Assignment
Please repeat the records word for word and skip the pictures.

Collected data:
-*-

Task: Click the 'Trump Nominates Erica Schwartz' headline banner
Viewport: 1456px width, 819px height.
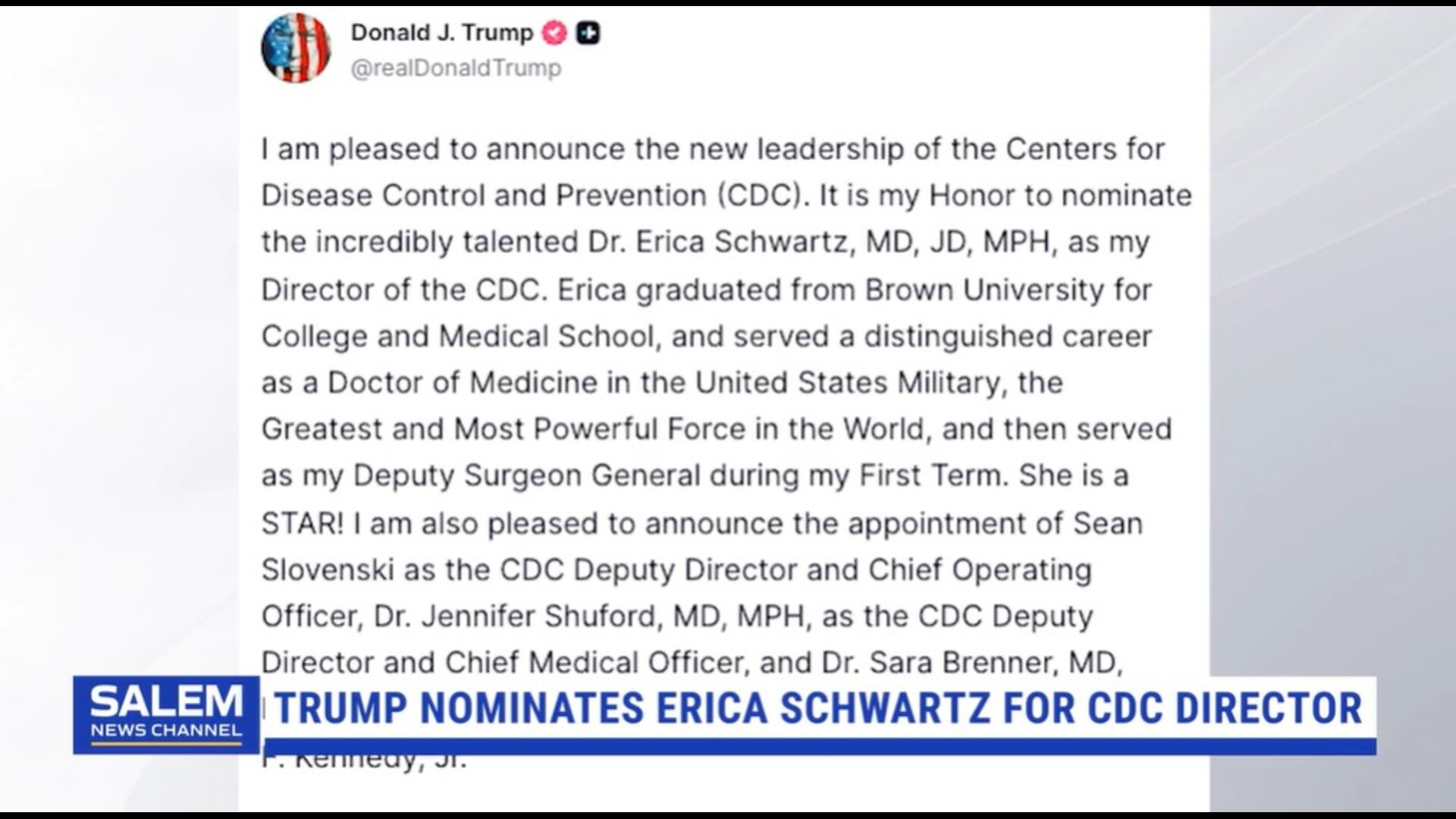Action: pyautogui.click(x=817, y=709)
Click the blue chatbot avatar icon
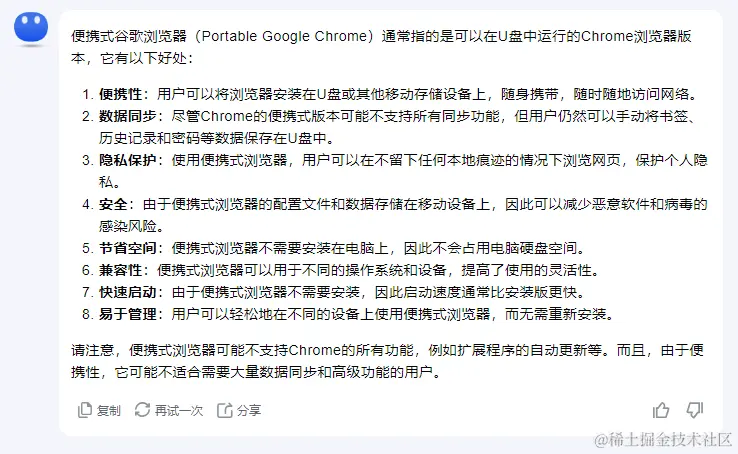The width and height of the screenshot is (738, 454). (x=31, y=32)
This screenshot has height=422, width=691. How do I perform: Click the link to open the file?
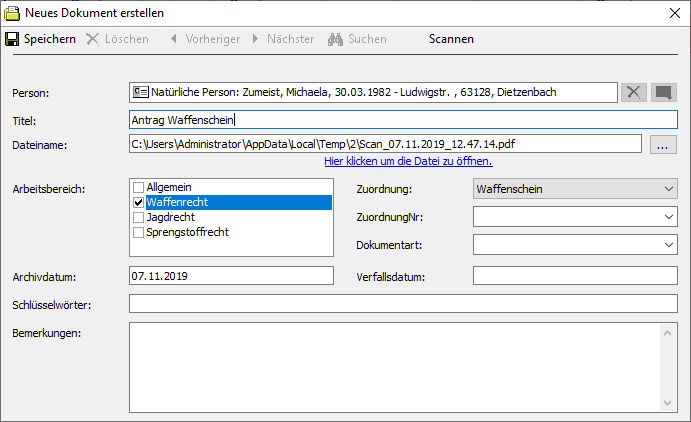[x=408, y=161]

-*-

Problem solution
Task: Click the 'Trump Nominates Erica Schwartz' headline banner
Viewport: 1456px width, 819px height.
Action: pyautogui.click(x=817, y=709)
Click the blue chatbot avatar icon
The width and height of the screenshot is (738, 454). (x=31, y=32)
This screenshot has height=422, width=691. How do I perform: Click the link to open the file?
[x=408, y=161]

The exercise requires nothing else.